Jess Watkin

Personal information
- Full name: Jessica Marie Watkin
- Born: 7 May 1998 (age 28) Whanganui, New Zealand
- Batting: Right-handed
- Bowling: Right-arm off break
- Role: All-rounder

International information
- National side: New Zealand;
- ODI debut (cap 138): 8 June 2018 v Ireland
- Last ODI: 13 July 2018 v England
- T20I debut (cap 52): 6 June 2018 v Ireland
- Last T20I: 17 November 2018 v Ireland

Domestic team information
- 2013/14–2022/23: Central Districts
- 2023/24–present: Northern Districts

Career statistics
| Competition | WODI | WT20I |
| Matches | 6 | 9 |
| Runs scored | 86 | 118 |
| Batting average | 17.20 | 16.85 |
| 100s/50s | 0/1 | 0/1 |
| Top score | 62 | 77* |
| Balls bowled | 177 | 123 |
| Wickets | 6 | 7 |
| Bowling average | 18.83 | 18.85 |
| 5 wickets in innings | 0 | 0 |
| 10 wickets in match | 0 | 0 |
| Best bowling | 2/30 | 3/9 |
| Catches/stumpings | 0/– | 1/– |
- Source: Cricinfo, 18 September 2020

= Jess Watkin =

New Zealand cricketer (born 1998)

Jessica Marie Watkin (born 7 May 1998) is a New Zealand cricketer. She made her Women's Twenty20 International cricket (WT20I) debut for New Zealand against Ireland Women on 6 June 2018. On debut, she and Suzie Bates made the highest partnership for New Zealand Women and the fifth-largest partnership for any team in W2T0Is, scoring an unbeaten 142 runs. She made her Women's One Day International cricket (WODI) debut for New Zealand, also against Ireland Women, on 8 June 2018.
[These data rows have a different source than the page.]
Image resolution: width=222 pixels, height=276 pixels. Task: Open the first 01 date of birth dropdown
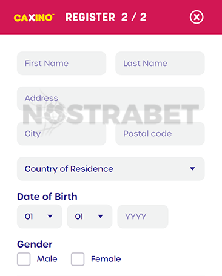click(39, 217)
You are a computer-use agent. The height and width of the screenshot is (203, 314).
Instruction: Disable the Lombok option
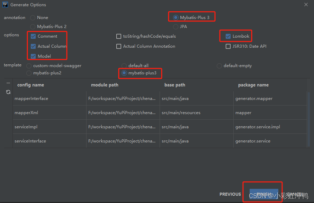228,36
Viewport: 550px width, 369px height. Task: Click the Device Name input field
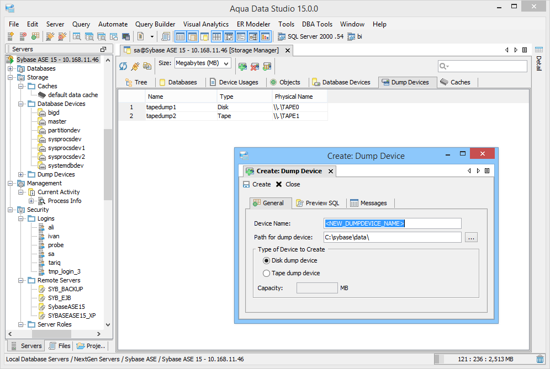pyautogui.click(x=392, y=223)
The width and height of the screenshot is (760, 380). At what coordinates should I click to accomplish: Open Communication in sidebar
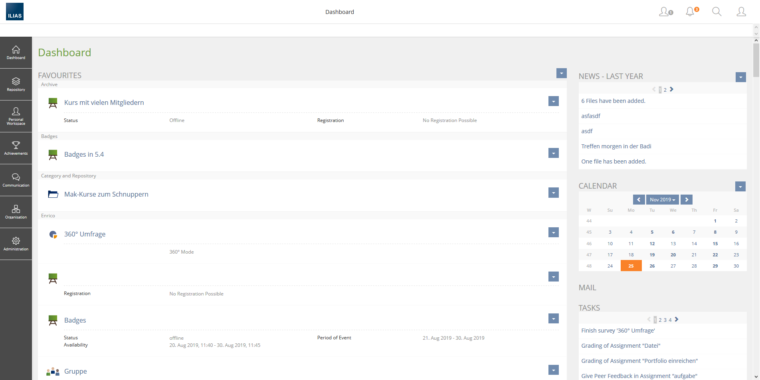(16, 180)
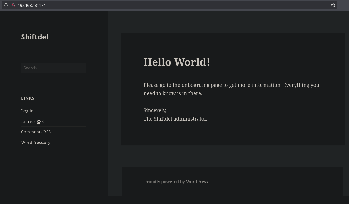Open the Comments RSS feed link
The height and width of the screenshot is (204, 349).
pyautogui.click(x=32, y=132)
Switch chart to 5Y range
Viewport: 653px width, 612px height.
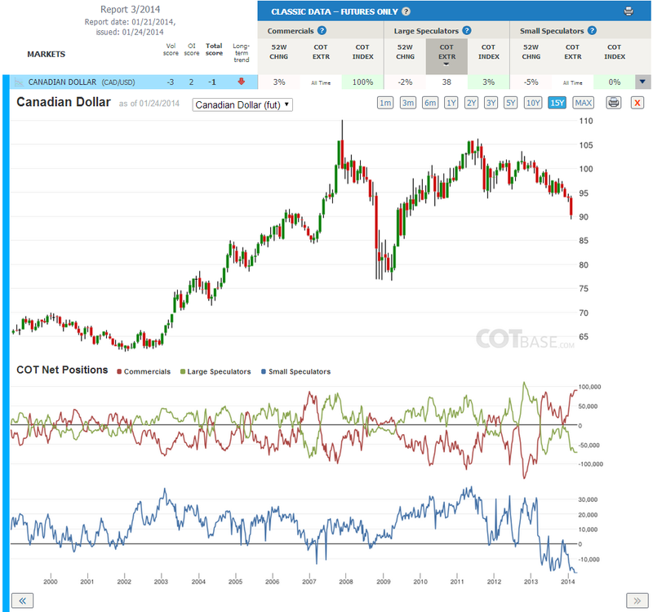[511, 103]
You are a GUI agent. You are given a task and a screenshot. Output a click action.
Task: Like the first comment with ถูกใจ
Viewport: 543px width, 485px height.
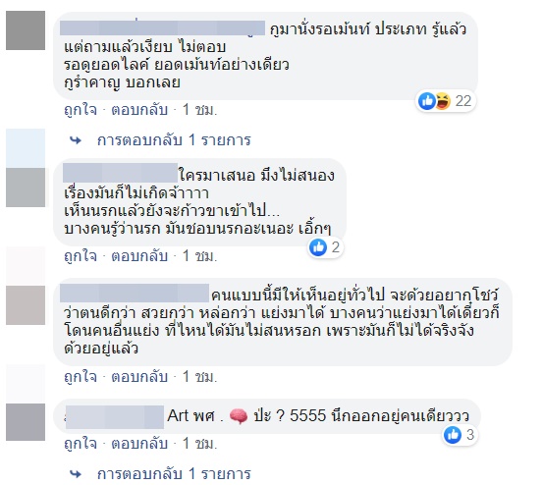(x=81, y=110)
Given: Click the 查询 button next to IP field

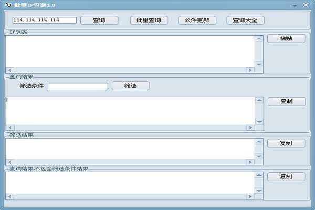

In August 2018, she was awarded a central contract by New Zealand Cricket, following the tours of Ireland and England in the previous months. In October 2018, she was named in New Zealand's squad for the 2018 ICC Women's World Twenty20 tournament in the West Indies.

Having played for Central Districts since the 2013–14 season, she joined Northern Districts ahead of the 2023–24 season.